Czy dążąc do doskonałości w każdym aspekcie swojego życia, można zatracić się tak bardzo, że bycie dobrym człowiekiem przestaje mieć znaczenie?
Czy jest możliwe, aby czteroosobowa rodzina nagle zniknęła, zostawiając wszystkie swoje rzeczy, ukochanego psa i… ani jednej wskazówki?
Dorota Czerwińska po raz kolejny staje przed pozornie banalnymi sprawami, które z dnia na dzień okazują się coraz bardziej skomplikowane.
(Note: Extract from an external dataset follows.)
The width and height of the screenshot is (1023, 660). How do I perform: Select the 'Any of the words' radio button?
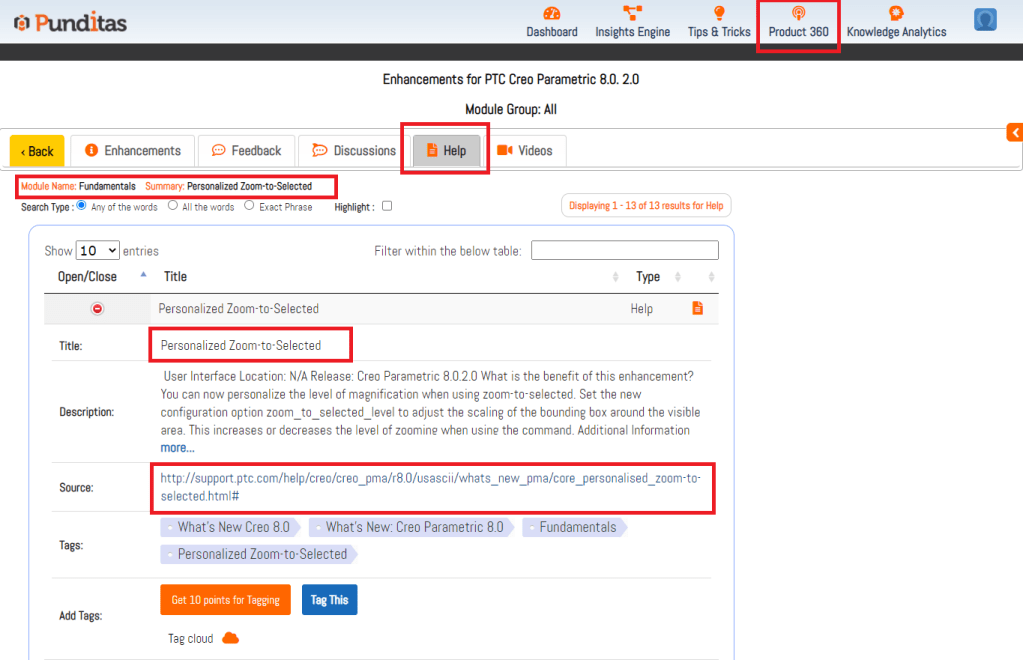pyautogui.click(x=82, y=206)
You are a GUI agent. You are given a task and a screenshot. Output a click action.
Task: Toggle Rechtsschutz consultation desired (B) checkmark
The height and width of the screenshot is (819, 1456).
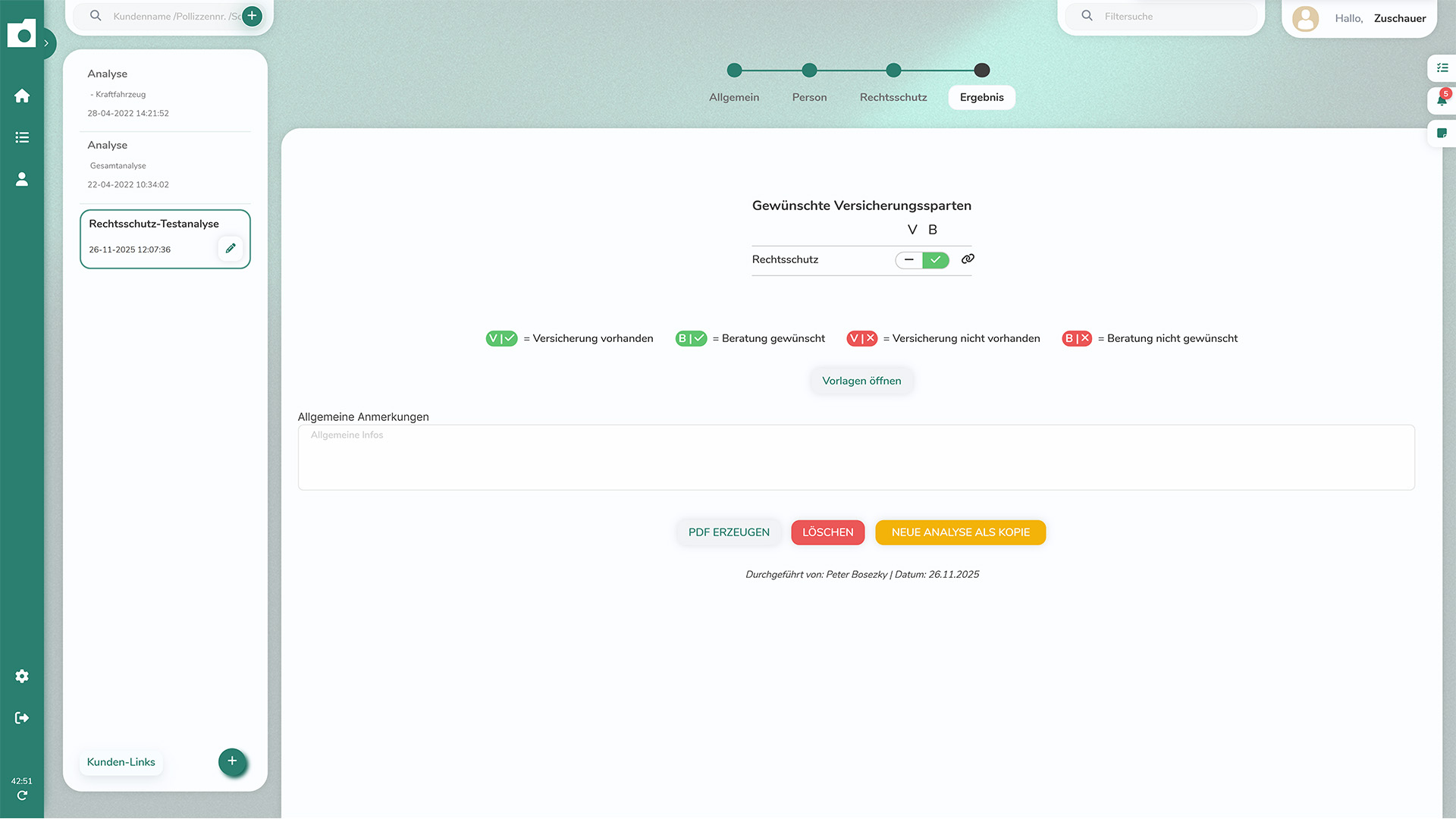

Czy uda jej znaleźć satysfakcjonujące odpowiedzi i rozwiązać zagadki?
A co z jej życiem prywatnym? Czy bycie policjantką i codzienne narażanie się nie odbije się na osobistych relacjach? Czy scenariusz, który napisze jej życie, będzie tym, którego dla siebie chciała?
Czteroosobowa rodzina nagle znika bez śladu, zostawiając wszystkie swoje rzeczy i ukochanego psa. Nikt nie wie co się stało, przecież byli tacy idealni.
Agnieszka Peszek po raz kolejny dała czadu. Się działo! Muszę przyznać, że do końca nie wiedziałam jak ta sprawa się zakończy i autorce udało się mnie zaskoczyć.
Krótkie i bardzo ciekawe rozdziały sprawiły, że zarwałam dwie nocki, bo „a jeszcze rozdział” 😉 Prócz głównej sprawy, Dorota Czerwińska (główna bohaterka serii, policjantka) próbowała rozwiązać jeszcze jedną, ale bardziej prywatnie. To sprawiło, że w powieści nie było czasu na nudę, a każda strona wnosiła nowe pytania do opisywanej historii. W pewnym momencie napięcie sięgnęło zenitu i książki nie dało się już odłożyć.
Powiem Wam, że takie powieści lubię. Wszystko mi tam grało. Jedna sprawa wydawała mi się nie do końca możliwa, ale oczywiście pogooglałam i okazało się, że czepiam się niepotrzebnie, bo wszystko jest jak należy. Dlatego zachęcam Was do lektury, bo to jest kawał świetnego thrillera!